Commit Graph

355 Commits

Author SHA1 Message Date
Mateusz Guzik
c69a1a50cd Don't take Giant for SMP status and cpu topology sysctls.
Not only this lock doesn't play any role here, dirtying it slows down
other things a little bit as giant-held checks (e.g. DROP_GIANT) are
spread all over the kernel.

MFC after:	1 week
2017-10-18 22:00:44 +00:00
Andriy Gapon
afa0a46cfd move thread switch tracing from mi_switch to sched_switch
This is done so that the thread state changes during the switch
are not confused with the thread state changes reported when the thread
spins on a lock.

Here is an example, three consecutive entries for the same thread (from top to
bottom):

  KTRGRAPH group:"thread", id:"zio_write_intr_3 tid 100260", state:"sleep", attributes: prio:84, wmesg:"-", lockname:"(null)"
  KTRGRAPH group:"thread", id:"zio_write_intr_3 tid 100260", state:"spinning", attributes: lockname:"sched lock 1"
  KTRGRAPH group:"thread", id:"zio_write_intr_3 tid 100260", state:"running", attributes: none

The above trace could leave an impression that the final state of
the thread was "running".
After this change the sleep state will be reported after the "spinning"
and "running" states reported for the sched lock.

Reviewed by:	jhb, markj
MFC after:	1 week
Sponsored by:	Panzura
Differential Revision: https://reviews.freebsd.org/D9961
2017-03-23 08:57:04 +00:00
Andriy Gapon
28ef18b8c1 trace thread running state when a thread is run for the first time
This applies to both KTR_SCHED and DTrace sched:::on-cpu tracing.

MFC after:	10 days
2017-03-11 15:57:36 +00:00
Mark Johnston
7813302434 Fix a ticks comparison in sched_pctcpu_update().
We may fail to reset the %CPU tracking window if a thread does not run
for over half of the ticks rollover period, resulting in a bogus %CPU
value for the thread until ticks fully rolls over. Handle this by comparing
the unsigned difference ticks - ts_ltick with SCHED_TICK_TARG instead.

Reviewed by:	cem, jeff
MFC after:	1 week
Sponsored by:	Dell EMC Isilon
2017-03-03 20:57:40 +00:00
Ryan Stone
27ee18ad33 Revert r313814 and r313816
Something evidently got mangled in my git tree in between testing and
review, as an old and broken version of the patch was apparently submitted
to svn.  Revert this while I work out what went wrong.

Reported by:	tuexen
Pointy hat to:	rstone
2017-02-16 21:18:31 +00:00
Ryan Stone
3600f4ba35 Fix a typo in my previous commit
Somehow in the late stages of testing my sched_ule patch, a character was
accidentally deleted from the file.  Correct this.

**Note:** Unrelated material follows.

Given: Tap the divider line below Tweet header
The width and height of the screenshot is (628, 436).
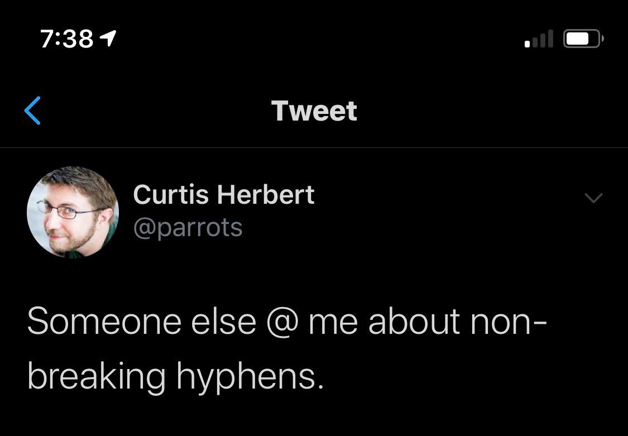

While I'm committing anyway, the previous commit message requires some
clarification: in the normal case of unlending priority after releasing
a mutex, the thread that was doing the lending will be woken up and
immediately become the highest-priority thread, and in that case no
priority inversion would take place.  However, if that thread is pinned
to a different CPU, then the currently running thread that just had its
priority lowered will not be preempted and then priority inversion can
occur.

Reported by:	O. Hartmann (typo), jhb (scheduler clarification)
MFC after:	1 month
Pointy hat to:	rstone
2017-02-16 20:06:21 +00:00
Ryan Stone
09ae7c4814 Check for preemption after lowering a thread's priority
When a high-priority thread is waiting for a mutex held by a
low-priority thread, it temporarily lends its priority to the
low-priority thread to prevent priority inversion.  When the mutex
is released, the lent priority is revoked and the low-priority
thread goes back to its original priority.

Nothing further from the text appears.